Wow, that's an impressive number of detail-oriented technical questions to pack into one message!
Before answers any, I'd like to repeat the notion that Arduino programming is somewhat like PC operating system programming, where normally you use higher level functions and libraries. It's also like a PC operating system in that numerous software components come from many different people. Much like on Windows, Linux, and MacOS, you can't just ask about worst-case interrupt response latency for all cases, because there's a virtually limitless number of combinations of software components that might be combined from numerous different sources, few of which specify such details.
1) Since the ISR vector takes care of the registers, is it a true save onto the stack where multiple interrupts within low and high priority can nest or is it similar to the old Z80 and other microcontrollers that only have a fixed set or fixed stack (even microchip stack has a limit on entering return addresses)?

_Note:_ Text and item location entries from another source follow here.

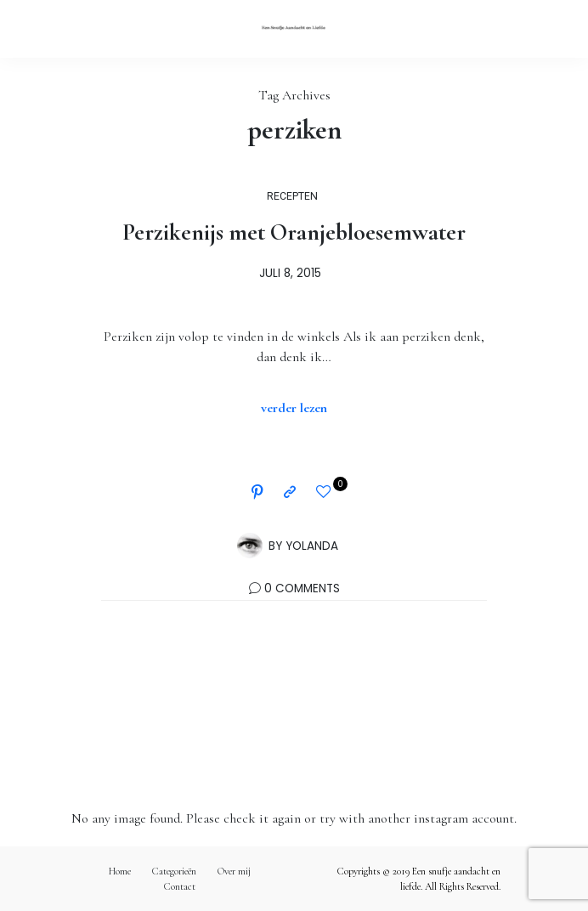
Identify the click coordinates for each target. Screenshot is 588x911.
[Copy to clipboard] (290, 493)
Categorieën (174, 871)
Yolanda (312, 546)
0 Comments (302, 588)
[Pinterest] (257, 493)
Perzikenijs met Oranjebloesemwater (294, 232)
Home (120, 871)
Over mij (234, 871)
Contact (179, 886)
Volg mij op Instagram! (294, 731)
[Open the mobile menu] (546, 28)
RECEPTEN (292, 195)
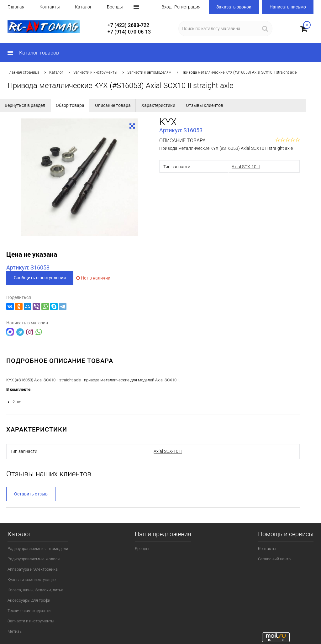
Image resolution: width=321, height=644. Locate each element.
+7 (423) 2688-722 (128, 25)
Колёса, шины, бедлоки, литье (35, 590)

Yes, it's a true RAM-based stack, limited in size only by the available RAM you're not using for other stuff.
Many of the old PIC chips use a small, fixed-size stack in dedicated registers. ARM uses RAM.
Similarly, Microchip's PIC architecture has numerous "features" which are efficient for small programs carefully crafted by a single programmer, usually in assembly, or in C with a very detailed focus on the specific hardware. It's been a long time since I've programmed a PIC, but I remember well the pain of the tiny stack, limited direct addressible RAM (and bank swapping), using a single pair of special registers for indirect address, running everything through the "W" accumulator, complex sequences of skip instructions needed for efficient 16 & 32 bit math, and lots of other stuff that makes sense for small, assembly-oriented development of fairly simple programs, but becomes rather horrible when scaled up to larger programs with complex algorithms.

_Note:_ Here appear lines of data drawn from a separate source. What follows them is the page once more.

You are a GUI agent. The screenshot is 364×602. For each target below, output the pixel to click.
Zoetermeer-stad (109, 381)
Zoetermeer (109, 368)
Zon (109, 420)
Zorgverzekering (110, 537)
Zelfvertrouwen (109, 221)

ARM's architecture is generally the exact opposite. It's designed to scale. All registers are 32 bits. All registers can act as pointers to the entire 4 Gbyte memory space. All peripherals are memory mapped into that single 4 GB address space (no special memory regions). Internally, the CPU implements dual 32 bit buses, which feed into a multi-master switched bus matrix, allowing simultaneous access to both CPU buses, the DMA engine, and DMA-based peripherals like USB. All math operations use any combination of registers, push and pop can handle any combination of registers in a single instruction, special if/else handling allows common small conditionals to not incur extra cycles from branching. It's extremely well thought-out for C compilers. From a CPU design perspective, it's pretty much exactly the opposite of Microchip's earliest PIC designs. For small and simple code, there's extra overhead. For larger, complex software, it performs extremely well.
2) In timer ISR intended for timer ticks, normally you will need to turn off interrupts and take into consideration the negative number in the counter to correctly load the timer to minimize jitter and drift, is that capability possible in this timer/counter implementation?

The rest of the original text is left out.